Stored entries:

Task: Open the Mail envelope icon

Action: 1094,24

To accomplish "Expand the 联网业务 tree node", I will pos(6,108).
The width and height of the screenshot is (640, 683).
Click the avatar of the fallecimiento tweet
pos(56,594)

==

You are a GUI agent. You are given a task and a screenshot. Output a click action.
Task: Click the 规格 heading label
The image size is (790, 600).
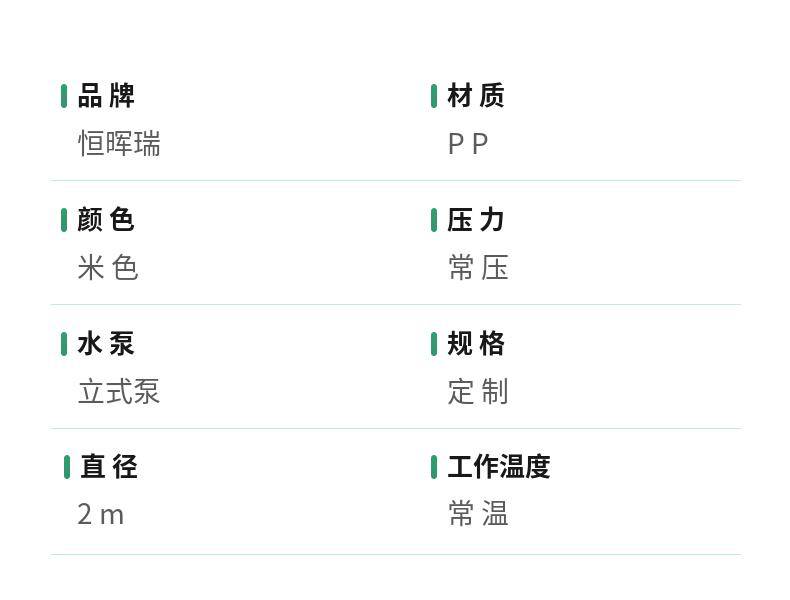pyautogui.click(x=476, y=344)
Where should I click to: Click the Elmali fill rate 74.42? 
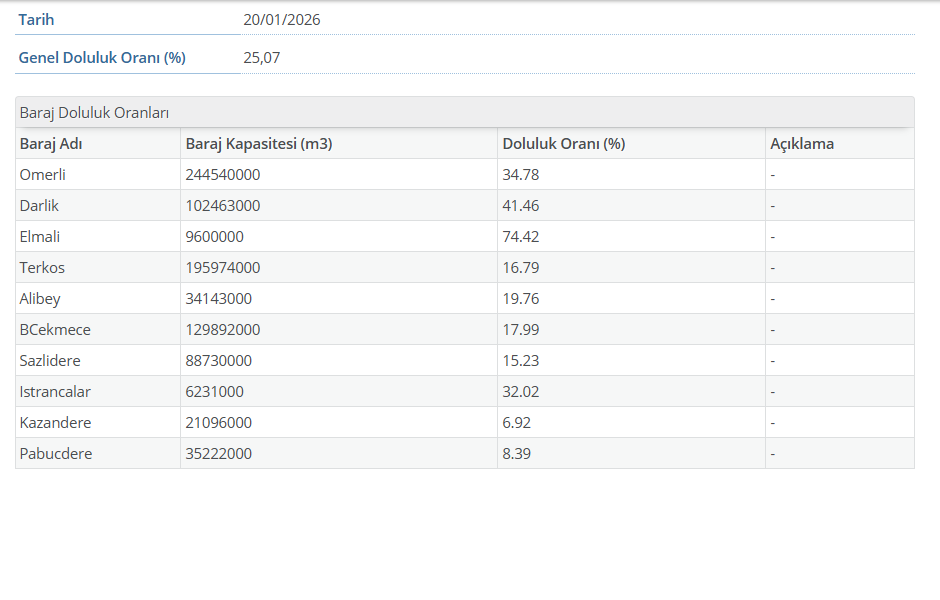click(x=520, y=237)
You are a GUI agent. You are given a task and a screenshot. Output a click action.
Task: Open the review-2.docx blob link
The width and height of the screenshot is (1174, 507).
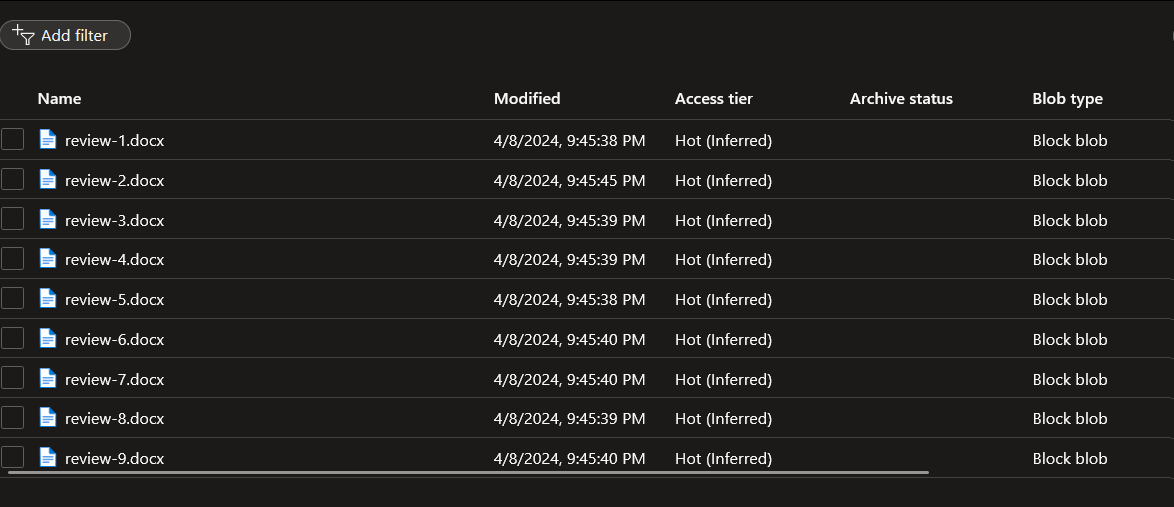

---

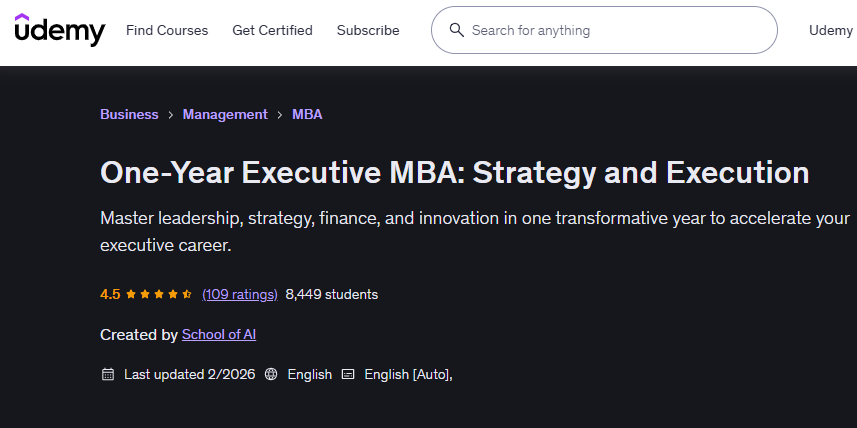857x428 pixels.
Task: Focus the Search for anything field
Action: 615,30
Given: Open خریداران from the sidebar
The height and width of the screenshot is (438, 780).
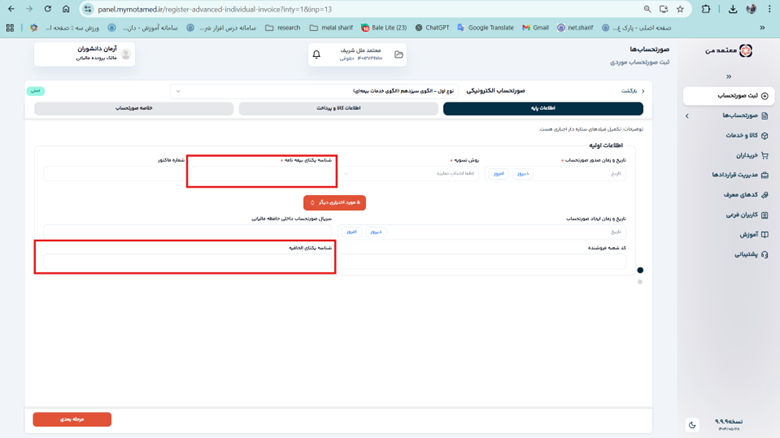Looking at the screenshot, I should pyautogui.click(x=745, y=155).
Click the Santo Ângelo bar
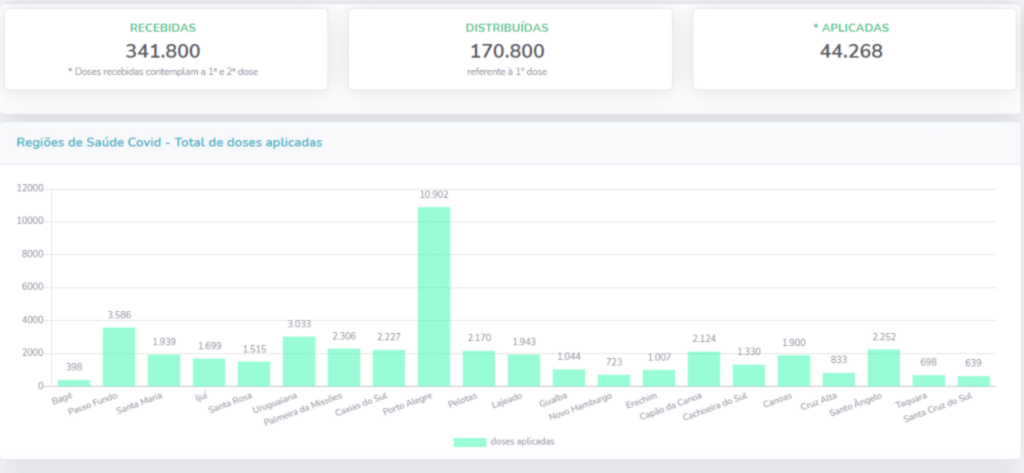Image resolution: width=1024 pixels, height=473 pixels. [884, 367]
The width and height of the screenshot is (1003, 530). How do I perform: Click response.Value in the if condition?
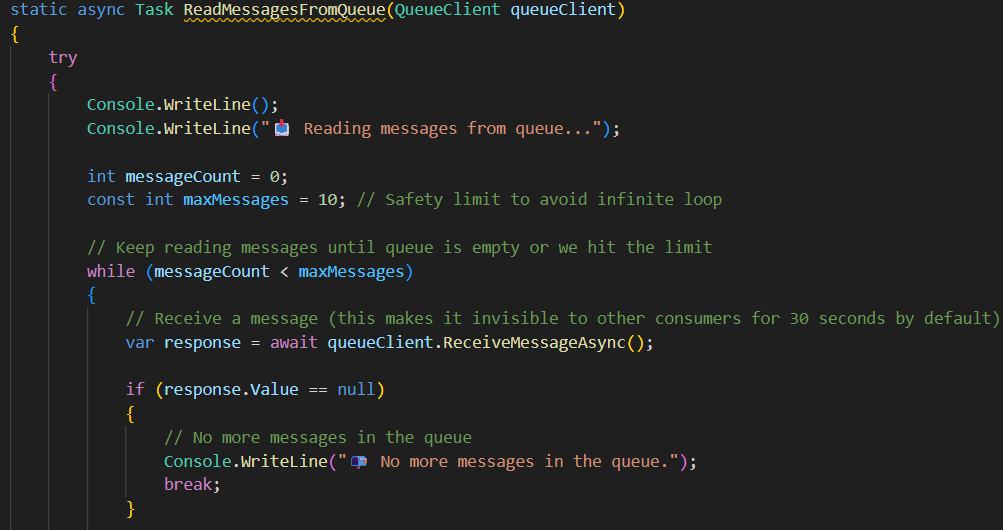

**EXERCISE INSTRUCTIONS:**
Above, find the line holding "Where should I" and the line holding "The width and height of the screenshot is (1174, 507).". Print exactly those two lines and every line between them, but no pictures.

**EXERCISE RESPONSE:**
Where should I click to: Click the Elmali fill rate 74.42? 
click(x=520, y=237)
You are a GUI agent. You are given a task and a screenshot. Output a click action.
Task: Open the review-2.docx blob link
The width and height of the screenshot is (1174, 507).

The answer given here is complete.